-- BEGIN Data to process --

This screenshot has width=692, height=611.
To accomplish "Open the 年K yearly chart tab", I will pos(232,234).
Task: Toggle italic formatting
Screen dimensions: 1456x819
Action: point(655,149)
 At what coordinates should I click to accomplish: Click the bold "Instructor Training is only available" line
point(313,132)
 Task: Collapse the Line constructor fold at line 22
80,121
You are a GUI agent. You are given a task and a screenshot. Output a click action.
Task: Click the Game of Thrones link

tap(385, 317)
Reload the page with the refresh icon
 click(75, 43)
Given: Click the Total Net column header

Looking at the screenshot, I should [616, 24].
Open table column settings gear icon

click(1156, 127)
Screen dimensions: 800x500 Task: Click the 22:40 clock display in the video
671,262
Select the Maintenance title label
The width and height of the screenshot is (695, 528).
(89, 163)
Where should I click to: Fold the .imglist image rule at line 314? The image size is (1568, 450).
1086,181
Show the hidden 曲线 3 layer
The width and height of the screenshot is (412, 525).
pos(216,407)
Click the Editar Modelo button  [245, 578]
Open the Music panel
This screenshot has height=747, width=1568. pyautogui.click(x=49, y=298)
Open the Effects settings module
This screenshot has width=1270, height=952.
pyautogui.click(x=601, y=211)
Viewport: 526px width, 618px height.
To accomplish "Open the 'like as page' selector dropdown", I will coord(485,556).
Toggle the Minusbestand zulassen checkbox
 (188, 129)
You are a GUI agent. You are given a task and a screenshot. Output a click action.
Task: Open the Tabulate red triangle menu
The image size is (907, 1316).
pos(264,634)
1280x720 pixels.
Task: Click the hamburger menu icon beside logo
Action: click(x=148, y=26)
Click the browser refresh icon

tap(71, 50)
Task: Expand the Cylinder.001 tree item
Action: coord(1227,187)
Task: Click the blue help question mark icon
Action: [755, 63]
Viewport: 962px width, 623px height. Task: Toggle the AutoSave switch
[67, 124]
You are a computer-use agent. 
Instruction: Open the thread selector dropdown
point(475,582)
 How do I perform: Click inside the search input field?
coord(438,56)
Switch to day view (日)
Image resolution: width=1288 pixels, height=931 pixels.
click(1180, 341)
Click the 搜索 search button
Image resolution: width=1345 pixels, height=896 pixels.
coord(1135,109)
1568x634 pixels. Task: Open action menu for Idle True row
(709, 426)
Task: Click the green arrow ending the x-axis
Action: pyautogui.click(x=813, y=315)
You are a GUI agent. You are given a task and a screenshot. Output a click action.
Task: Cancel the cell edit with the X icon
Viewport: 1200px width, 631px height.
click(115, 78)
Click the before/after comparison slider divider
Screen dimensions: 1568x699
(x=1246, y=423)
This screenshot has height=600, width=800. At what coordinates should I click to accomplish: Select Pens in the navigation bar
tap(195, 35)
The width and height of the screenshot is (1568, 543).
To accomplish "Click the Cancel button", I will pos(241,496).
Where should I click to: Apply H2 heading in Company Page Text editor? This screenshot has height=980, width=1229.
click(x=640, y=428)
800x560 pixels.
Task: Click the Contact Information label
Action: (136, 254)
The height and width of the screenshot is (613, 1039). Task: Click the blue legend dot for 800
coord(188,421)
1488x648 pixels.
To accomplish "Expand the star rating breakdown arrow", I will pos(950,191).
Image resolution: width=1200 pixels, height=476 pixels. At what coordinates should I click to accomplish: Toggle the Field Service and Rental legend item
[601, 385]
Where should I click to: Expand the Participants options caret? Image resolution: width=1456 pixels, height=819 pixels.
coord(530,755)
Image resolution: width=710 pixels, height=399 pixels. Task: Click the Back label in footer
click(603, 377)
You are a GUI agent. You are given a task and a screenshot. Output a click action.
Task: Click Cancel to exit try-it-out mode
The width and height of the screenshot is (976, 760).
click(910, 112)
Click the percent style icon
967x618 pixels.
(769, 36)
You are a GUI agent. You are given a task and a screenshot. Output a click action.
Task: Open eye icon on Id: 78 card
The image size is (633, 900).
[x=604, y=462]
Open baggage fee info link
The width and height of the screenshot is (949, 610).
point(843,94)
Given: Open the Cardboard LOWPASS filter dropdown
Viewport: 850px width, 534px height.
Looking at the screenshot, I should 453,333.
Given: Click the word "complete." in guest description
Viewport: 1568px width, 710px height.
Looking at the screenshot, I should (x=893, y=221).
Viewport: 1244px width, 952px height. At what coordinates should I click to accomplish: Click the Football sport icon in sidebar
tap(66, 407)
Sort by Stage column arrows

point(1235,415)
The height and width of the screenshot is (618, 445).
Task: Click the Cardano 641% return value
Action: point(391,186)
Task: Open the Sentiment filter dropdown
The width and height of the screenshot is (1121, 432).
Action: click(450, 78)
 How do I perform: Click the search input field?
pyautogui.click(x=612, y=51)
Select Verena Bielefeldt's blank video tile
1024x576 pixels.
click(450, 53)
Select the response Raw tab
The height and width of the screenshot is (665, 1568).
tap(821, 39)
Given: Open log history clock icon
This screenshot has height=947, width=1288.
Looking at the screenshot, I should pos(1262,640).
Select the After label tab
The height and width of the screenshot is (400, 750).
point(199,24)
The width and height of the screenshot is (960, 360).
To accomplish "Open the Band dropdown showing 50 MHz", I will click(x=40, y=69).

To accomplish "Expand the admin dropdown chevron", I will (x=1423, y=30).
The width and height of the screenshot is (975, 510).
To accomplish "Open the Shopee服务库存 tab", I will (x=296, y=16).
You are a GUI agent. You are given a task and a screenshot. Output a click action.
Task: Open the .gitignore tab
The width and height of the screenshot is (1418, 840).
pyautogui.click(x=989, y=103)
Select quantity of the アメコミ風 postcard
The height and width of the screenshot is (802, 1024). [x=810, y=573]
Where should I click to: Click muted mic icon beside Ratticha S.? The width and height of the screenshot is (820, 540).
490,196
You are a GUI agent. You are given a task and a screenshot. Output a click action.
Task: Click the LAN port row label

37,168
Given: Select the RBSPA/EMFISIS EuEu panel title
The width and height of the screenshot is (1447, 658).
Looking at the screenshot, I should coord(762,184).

-- END Data to process --

Collect every line above that contains the word "coordinates" and copy each one out in full.

- The solution -
 At what coordinates should I click to accomplish: Click the bold "Instructor Training is only available" line
This screenshot has height=600, width=800. At what coordinates should I click to accomplish: Select Pens in the navigation bar
Image resolution: width=1200 pixels, height=476 pixels. At what coordinates should I click to accomplish: Toggle the Field Service and Rental legend item
Viewport: 1244px width, 952px height. At what coordinates should I click to accomplish: Click the Football sport icon in sidebar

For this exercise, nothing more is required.